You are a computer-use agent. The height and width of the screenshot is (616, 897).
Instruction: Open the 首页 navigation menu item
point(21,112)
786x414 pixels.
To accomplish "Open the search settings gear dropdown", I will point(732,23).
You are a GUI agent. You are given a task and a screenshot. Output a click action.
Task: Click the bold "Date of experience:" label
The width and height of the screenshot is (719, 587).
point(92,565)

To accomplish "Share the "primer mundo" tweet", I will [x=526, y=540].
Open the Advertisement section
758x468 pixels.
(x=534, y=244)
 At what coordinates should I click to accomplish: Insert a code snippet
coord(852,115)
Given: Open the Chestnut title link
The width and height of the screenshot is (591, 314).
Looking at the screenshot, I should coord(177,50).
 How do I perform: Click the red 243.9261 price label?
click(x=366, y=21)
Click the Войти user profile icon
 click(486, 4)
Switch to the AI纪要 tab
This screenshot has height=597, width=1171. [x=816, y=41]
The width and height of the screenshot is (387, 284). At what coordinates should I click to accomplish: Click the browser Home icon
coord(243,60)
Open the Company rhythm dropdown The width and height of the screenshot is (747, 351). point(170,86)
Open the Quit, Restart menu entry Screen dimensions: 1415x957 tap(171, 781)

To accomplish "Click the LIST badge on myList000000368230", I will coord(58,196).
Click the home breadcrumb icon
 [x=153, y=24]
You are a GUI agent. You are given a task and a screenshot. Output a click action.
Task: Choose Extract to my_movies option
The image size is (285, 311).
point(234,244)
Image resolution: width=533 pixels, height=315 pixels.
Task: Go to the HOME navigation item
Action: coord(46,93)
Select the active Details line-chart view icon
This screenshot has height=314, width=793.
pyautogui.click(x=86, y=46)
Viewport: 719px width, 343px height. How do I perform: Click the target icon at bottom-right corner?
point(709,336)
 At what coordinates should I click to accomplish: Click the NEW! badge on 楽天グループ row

- - - -

TASK STATEMENT ▸
If a line above holds the string "badge", count it; give the final total as the only output.

TASK RESPONSE ▸
2